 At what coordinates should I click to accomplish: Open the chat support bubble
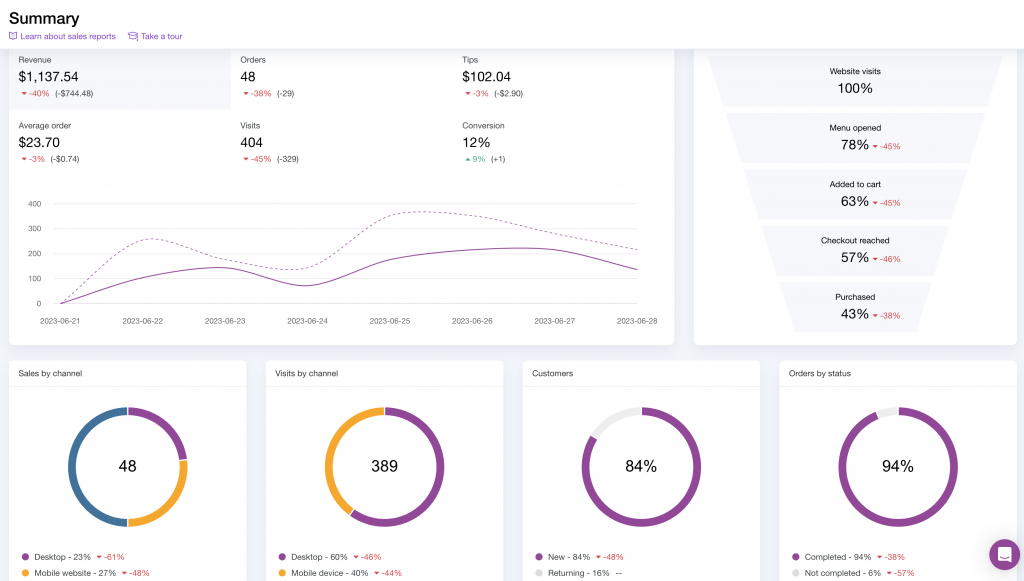click(x=1004, y=554)
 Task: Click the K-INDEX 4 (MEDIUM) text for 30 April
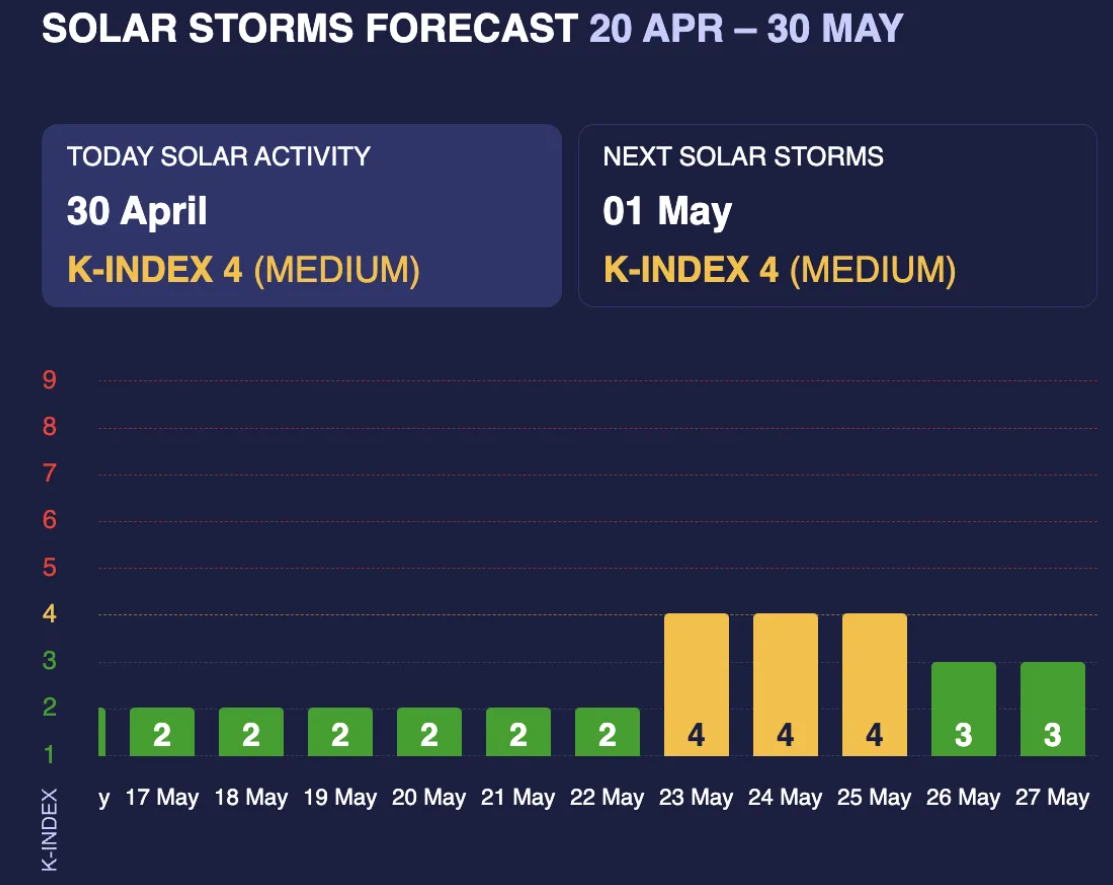click(x=243, y=270)
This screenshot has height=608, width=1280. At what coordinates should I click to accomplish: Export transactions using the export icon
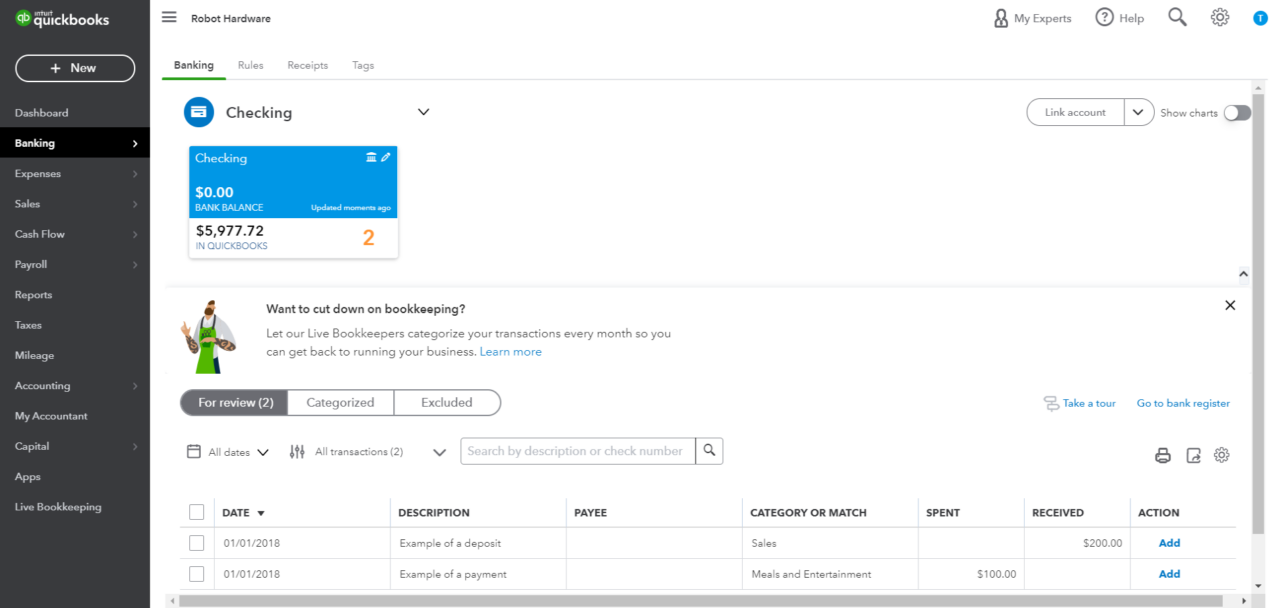click(x=1193, y=455)
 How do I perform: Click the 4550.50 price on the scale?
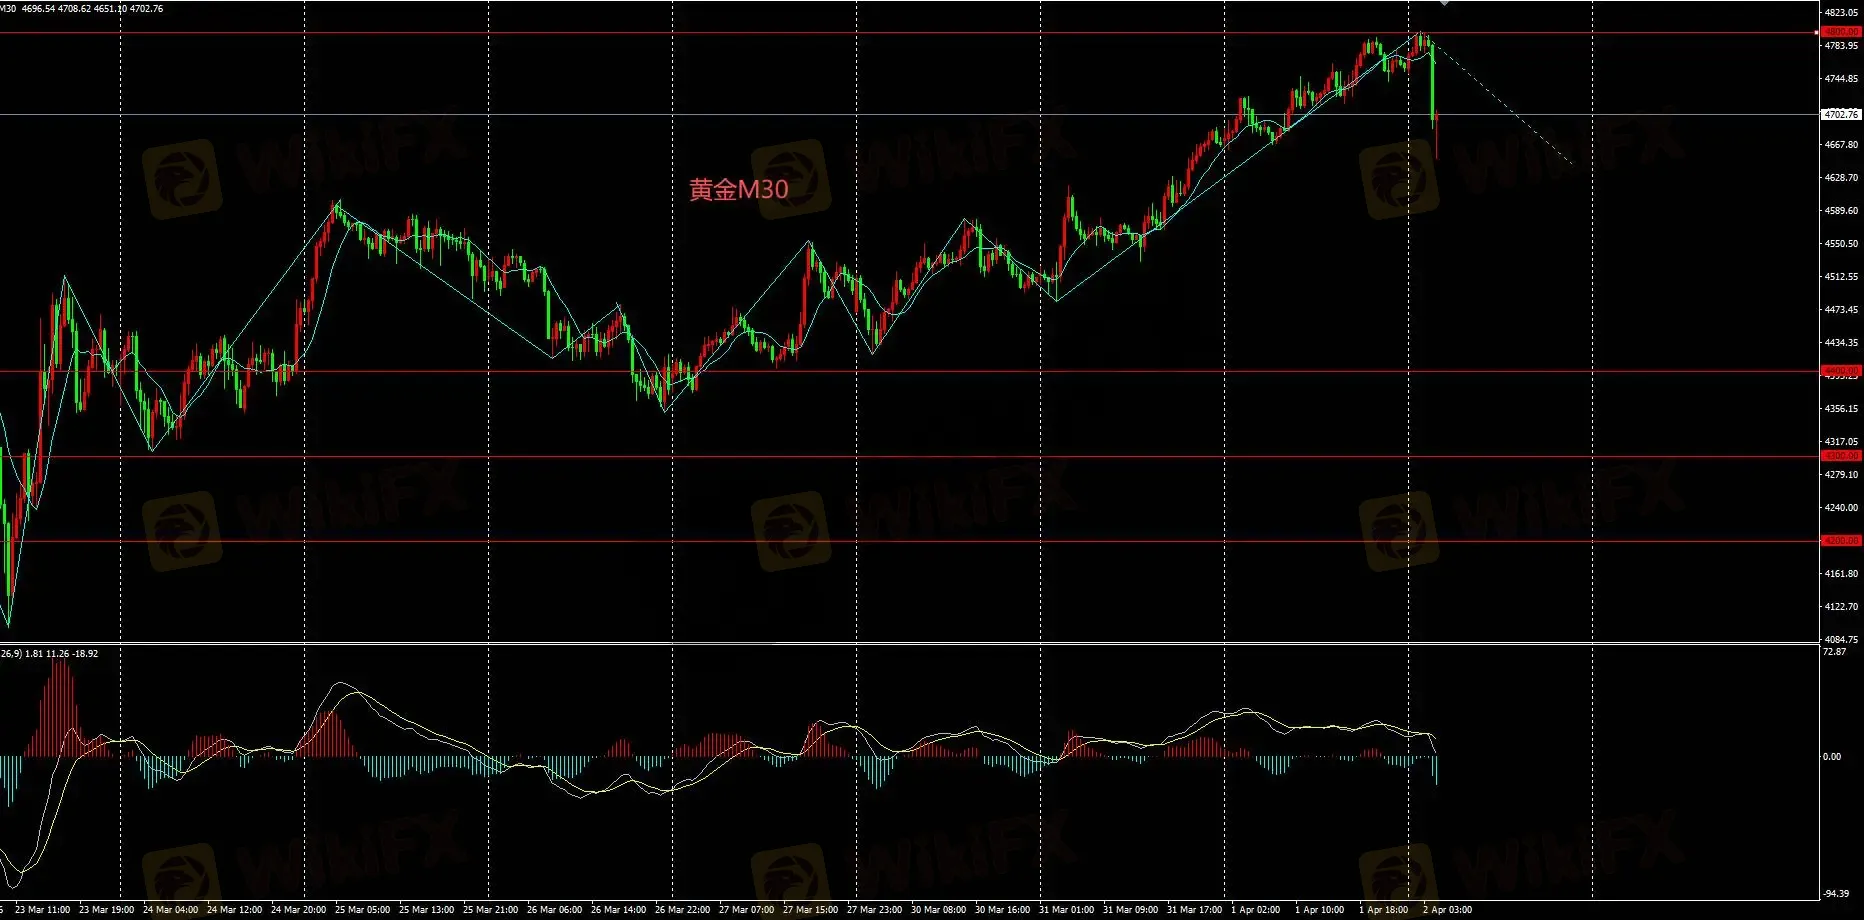1841,244

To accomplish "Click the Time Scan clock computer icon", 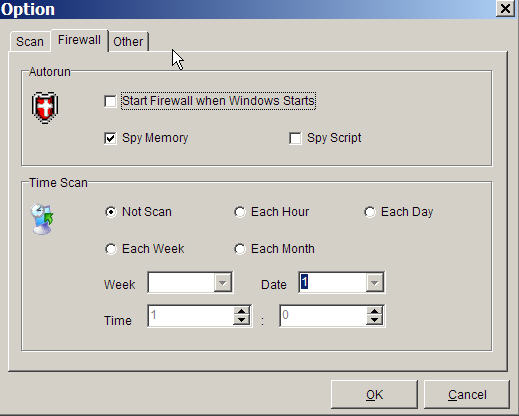I will click(x=42, y=219).

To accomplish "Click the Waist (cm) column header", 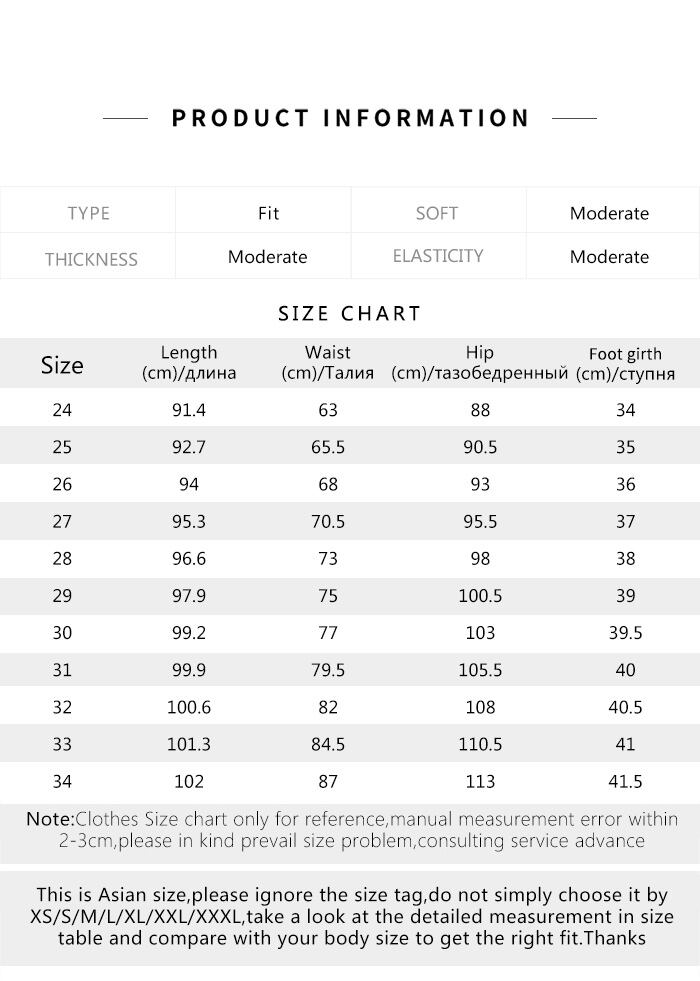I will 328,363.

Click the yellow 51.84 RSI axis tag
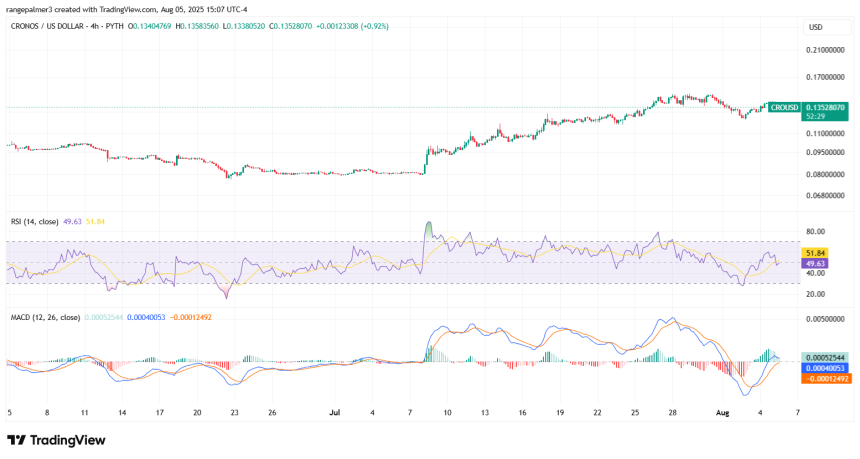point(814,253)
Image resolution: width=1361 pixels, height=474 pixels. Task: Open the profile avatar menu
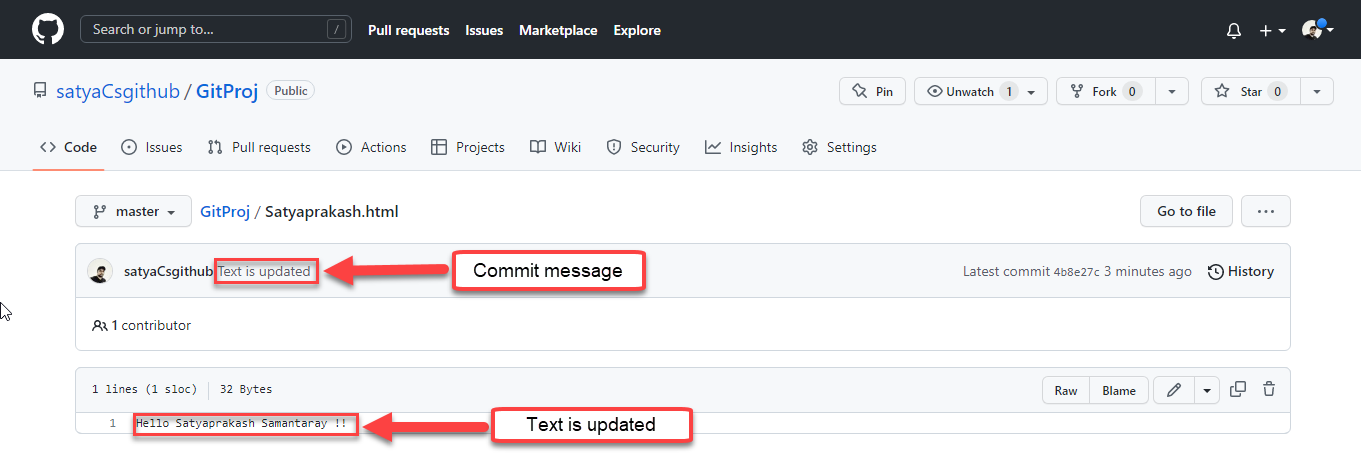pyautogui.click(x=1318, y=30)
____________
### What the task asks
Rewrite the material as a numbered list, from the start through the line containing "click(x=243, y=270)", omitting any blank lines. Leave the pictures out of your list.

### Solved problem
1.  At what coordinates should I click to accomplish: Open the chat support bubble
2. click(x=1004, y=554)
3.  Task: Click the K-INDEX 4 (MEDIUM) text for 30 April
4. click(x=243, y=270)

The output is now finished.